Common ways we share information about ourselves online
- Social Media
- Video calls (this has become incredibly popular during the pandemic)
- Cookies (when you visit a website, cookies gather information about you and use this to decide what advertising you might see)
Top tips for maintaining your privacy and staying safe online
Once you’ve shared data, you’ve lost control of it. There are strong laws to protect it, but you’ve lost control and it’s there forever. So, think before you share. On social media, be kind, don’t respond in anger. There are no real safe spaces on the internet, the information is still out there.
- Keep your software up-to-date, this is key for dealing with security issues.
- Be careful when clicking links in e-mails. Is this e-mail really from who it says it is. Reply to them through their own web-site, not through links in the e-mail. Trust your instincts.
- Know what your children are up to on-line and use parental controls. Find out more from NSPCC guides
- Look out for privacy notices, and what standards the services you are using are adhering to, such as ISO 27001 notices, CyberEssentials, GCloud and other privacy notices and information leaflets.
How is our personal health data used?
- When we use health services, our doctor or nurse will ask us questions and will record our answers along with any test results.
- This data then gets processed and can help healthcare systems reflect on their services as they can do audits and evaluations.
- This data can also be used in research to find better treatments, and in health innovation.
- The collection and processing of the data gathered on the patient is all about delivering back to improve the care patients receive.

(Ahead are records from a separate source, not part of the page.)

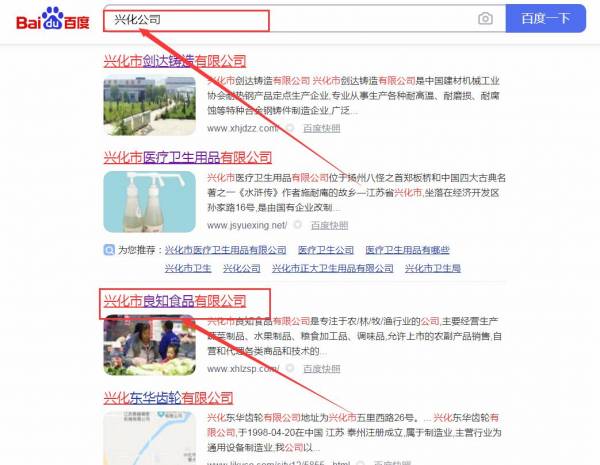Open 兴化市良知食品有限公司 result title
Screen dimensions: 600x465
click(175, 301)
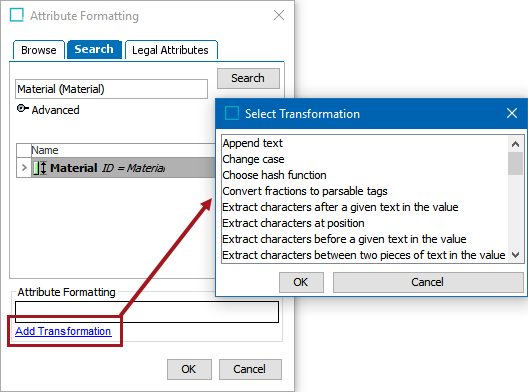The image size is (528, 392).
Task: Expand the Material row chevron
Action: point(24,167)
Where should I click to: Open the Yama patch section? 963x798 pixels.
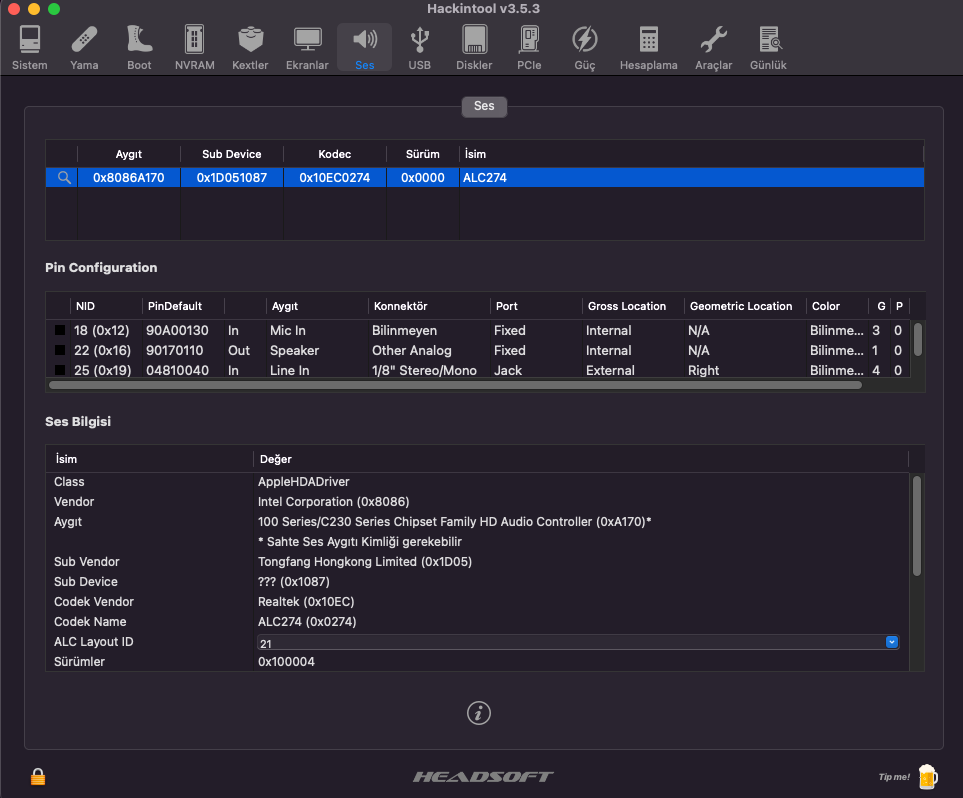[x=84, y=47]
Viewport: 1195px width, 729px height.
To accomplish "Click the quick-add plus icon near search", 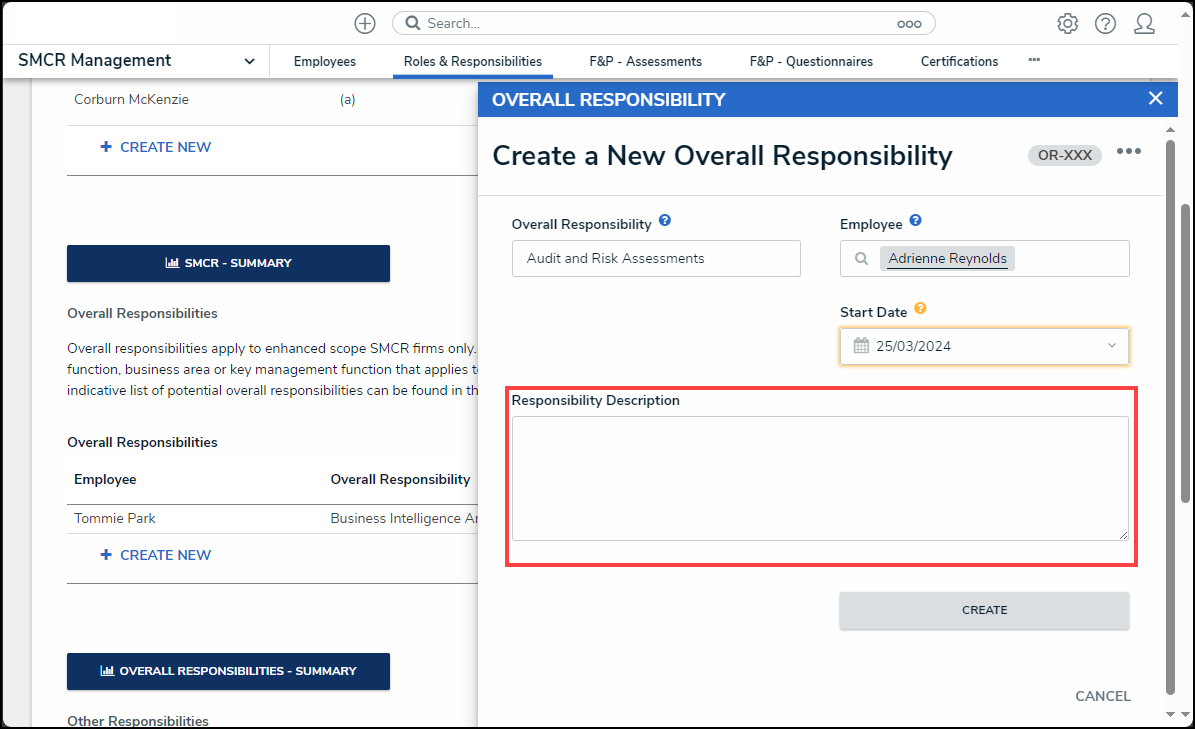I will 364,23.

How is our health data shared differently during a pandemic?
There is a duty of confidence for health data. This means that if a doctor, nurse or health worker asks for your data, they can only share it with your consent.
However, the NHS Act 2006 and the Health Service Control of Patient Information Regulations 2002 allow this duty of confidence to be set aside in certain circumstances, including during a pandemic. So, in March 2020 there was a requirement to share confidential data to help manage the crisis, and to understand the disease.
There are good reasons why consent can’t be obtained during the crisis; people are isolating, people have died. But removing this duty of confidence is very rare.
Accessing health services remotely and how that affects our privacy
Access to healthcare has also changed during this time. There are many more phone-based consultations and on-line consultations.
In a video consultation, our data is shared with those involved in the appointment. The software the NHS uses needs to adhere to security standards. Within the NHS, patient data should not be discussed over Zoom. Microsoft Teams is considered to have a better access control infrastructure (it is more secure).
Q. Will my appointment be recorded?
A. No, not without your consent. The clinician should always let you know if your conversation is being recorded, but you can always ask if you have concerns about this.
Q. If the call was to get cut off, what happens?
A. It’s worth raising this at the start of the appointment if you’re concerned about this.
Q. If I opt out of data sharing do I get a worse service?
A. Currently, we can’t opt out because of the pandemic, but in general we can opt out of our data being shared for research without that impacting on our patient record or on the care we receive.
Q. Do you end up getting seen quicker if you book on-line using their systems?
A. Hopefully it makes being seen quicker for everyone.